These issues have conspired with other challenges (such as his lack of a post-graduate degree) to make it impossible for Smith, a former construction worker, to find and keep full-time work. They’ve also forced him to rely on the Supplemental Nutrition Assistance Program (SNAP), commonly known as food stamps, to survive.

Those benefits, however, are now at risk. Smith is one of 688,000 Americans who, under a new Trump administration rule tightening work requirements for SNAP beneficiaries, could lose access to food stamps that help prevent him from experiencing hunger.

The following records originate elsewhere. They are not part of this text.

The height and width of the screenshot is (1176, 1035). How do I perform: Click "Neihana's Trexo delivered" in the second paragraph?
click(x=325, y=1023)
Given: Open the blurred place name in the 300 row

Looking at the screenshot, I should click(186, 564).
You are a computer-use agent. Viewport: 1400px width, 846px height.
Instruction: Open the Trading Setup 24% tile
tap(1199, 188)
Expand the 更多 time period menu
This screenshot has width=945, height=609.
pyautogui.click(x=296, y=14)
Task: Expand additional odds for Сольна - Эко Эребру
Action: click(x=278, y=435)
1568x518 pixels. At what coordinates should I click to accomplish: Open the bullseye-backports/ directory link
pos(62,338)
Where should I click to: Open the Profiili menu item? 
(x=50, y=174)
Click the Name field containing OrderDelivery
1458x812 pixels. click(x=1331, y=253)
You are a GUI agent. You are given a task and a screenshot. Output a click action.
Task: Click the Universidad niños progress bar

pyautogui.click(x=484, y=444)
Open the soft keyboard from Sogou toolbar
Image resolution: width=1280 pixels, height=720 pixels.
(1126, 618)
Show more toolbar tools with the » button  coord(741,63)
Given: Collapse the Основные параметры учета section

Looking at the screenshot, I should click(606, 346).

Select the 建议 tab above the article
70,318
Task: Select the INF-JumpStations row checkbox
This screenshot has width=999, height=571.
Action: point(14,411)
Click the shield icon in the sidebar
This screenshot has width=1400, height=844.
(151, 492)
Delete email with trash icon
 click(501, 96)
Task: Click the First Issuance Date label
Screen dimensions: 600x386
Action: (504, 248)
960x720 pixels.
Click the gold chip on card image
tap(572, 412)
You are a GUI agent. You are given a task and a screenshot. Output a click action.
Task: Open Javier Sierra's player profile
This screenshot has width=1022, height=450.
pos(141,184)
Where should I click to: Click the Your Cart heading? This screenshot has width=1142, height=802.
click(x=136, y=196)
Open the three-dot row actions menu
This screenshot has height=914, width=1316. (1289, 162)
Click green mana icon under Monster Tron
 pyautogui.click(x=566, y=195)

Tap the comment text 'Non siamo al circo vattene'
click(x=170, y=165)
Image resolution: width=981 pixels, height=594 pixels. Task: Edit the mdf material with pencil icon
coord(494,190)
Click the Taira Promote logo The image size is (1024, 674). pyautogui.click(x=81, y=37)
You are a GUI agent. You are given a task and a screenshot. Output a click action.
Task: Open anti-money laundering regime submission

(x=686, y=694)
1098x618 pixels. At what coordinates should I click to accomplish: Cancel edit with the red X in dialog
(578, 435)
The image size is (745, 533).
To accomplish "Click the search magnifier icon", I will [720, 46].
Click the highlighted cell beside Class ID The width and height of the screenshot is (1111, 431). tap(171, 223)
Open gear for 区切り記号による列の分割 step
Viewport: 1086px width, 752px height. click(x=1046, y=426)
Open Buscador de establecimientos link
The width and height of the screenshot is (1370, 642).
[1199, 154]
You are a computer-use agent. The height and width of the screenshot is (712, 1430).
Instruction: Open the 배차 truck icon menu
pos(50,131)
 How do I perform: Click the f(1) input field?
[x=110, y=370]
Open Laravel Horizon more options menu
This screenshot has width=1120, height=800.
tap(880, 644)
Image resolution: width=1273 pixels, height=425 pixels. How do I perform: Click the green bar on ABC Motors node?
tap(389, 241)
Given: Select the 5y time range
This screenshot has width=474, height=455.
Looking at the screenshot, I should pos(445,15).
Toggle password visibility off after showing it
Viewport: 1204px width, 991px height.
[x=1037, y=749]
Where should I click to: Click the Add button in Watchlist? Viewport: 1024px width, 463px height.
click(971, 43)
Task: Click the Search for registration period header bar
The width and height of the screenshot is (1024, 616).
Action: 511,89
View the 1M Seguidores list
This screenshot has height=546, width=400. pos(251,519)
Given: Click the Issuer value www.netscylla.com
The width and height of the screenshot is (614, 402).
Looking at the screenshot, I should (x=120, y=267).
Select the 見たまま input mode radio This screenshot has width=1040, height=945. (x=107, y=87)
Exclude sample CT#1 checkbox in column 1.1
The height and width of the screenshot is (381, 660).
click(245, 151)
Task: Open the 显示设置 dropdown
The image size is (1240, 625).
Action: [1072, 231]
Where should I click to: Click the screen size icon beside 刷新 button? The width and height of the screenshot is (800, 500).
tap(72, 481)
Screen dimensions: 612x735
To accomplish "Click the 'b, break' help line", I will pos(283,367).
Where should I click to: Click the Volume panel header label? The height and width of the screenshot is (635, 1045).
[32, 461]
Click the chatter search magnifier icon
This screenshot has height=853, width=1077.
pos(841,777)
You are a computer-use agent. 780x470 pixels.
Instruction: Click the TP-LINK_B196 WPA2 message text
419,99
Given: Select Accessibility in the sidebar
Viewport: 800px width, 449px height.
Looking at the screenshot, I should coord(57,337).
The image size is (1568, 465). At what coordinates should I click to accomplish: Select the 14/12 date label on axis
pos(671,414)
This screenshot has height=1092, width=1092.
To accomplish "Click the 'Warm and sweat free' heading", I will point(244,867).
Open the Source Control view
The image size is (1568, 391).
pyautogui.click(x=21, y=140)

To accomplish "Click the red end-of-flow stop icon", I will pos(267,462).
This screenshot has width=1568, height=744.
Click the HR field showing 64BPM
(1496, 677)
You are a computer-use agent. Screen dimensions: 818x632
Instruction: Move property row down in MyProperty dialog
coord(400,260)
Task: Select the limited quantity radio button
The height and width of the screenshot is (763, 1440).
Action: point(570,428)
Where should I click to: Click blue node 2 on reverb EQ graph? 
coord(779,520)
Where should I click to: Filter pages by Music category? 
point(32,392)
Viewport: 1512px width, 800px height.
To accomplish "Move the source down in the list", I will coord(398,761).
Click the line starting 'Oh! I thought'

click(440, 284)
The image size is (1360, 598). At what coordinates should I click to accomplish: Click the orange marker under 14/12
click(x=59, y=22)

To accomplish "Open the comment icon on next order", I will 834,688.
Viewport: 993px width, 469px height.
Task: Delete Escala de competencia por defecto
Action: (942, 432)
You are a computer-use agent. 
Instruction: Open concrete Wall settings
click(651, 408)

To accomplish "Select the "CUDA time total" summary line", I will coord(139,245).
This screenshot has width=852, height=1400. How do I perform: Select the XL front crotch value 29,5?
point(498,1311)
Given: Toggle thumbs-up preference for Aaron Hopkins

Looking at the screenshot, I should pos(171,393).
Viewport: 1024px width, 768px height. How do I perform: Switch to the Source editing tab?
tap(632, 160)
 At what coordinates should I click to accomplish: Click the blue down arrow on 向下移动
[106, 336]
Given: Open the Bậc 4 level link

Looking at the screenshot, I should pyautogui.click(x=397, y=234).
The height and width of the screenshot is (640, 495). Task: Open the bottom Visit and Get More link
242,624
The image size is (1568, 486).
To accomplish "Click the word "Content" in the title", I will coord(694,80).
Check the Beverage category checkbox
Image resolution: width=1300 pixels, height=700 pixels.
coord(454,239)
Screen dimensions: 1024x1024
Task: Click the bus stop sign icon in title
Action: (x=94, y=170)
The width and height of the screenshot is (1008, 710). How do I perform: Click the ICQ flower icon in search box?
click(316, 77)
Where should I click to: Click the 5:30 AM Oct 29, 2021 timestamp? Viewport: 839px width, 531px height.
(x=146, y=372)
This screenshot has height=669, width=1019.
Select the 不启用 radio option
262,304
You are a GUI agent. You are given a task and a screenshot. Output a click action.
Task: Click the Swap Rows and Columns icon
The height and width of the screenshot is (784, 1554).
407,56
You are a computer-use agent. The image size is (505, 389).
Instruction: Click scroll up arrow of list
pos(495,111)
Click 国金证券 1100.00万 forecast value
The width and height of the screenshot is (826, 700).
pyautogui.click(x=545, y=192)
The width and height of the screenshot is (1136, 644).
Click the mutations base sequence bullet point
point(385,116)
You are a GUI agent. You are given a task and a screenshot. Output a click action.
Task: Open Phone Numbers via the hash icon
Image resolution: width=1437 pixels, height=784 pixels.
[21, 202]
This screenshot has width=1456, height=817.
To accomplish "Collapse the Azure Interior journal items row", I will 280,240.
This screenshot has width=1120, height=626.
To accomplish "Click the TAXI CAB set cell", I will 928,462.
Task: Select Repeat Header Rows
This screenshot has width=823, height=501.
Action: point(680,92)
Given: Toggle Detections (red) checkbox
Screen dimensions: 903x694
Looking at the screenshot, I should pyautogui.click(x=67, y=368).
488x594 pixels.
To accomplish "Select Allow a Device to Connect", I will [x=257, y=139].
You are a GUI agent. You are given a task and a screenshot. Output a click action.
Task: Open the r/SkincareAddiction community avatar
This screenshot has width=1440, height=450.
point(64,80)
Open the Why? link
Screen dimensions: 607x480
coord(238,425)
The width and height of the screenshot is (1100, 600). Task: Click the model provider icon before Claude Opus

“Callous and cruel intentions

The proposed rule, which was finalized by the U.S. Department of Agriculture (USDA)  in December, threatens the benefits of able-bodied adults between the ages of 18 and 49 who don’t have dependents. Currently, these individuals are only eligible to receive SNAP benefits for a maximum of three months during a 36-month period, unless they work or participate in a work training program for at least 20 hours per week. 

But in order to allow for flexibility during economic downturns, states have been allowed to waive this time limit in individual counties where the 24-month average unemployment rate was at least 20 percent above the national average, or where there was a lack of jobs. Counties with unemployment rates as low as 2.5 percent have qualified for waivers under the current system. 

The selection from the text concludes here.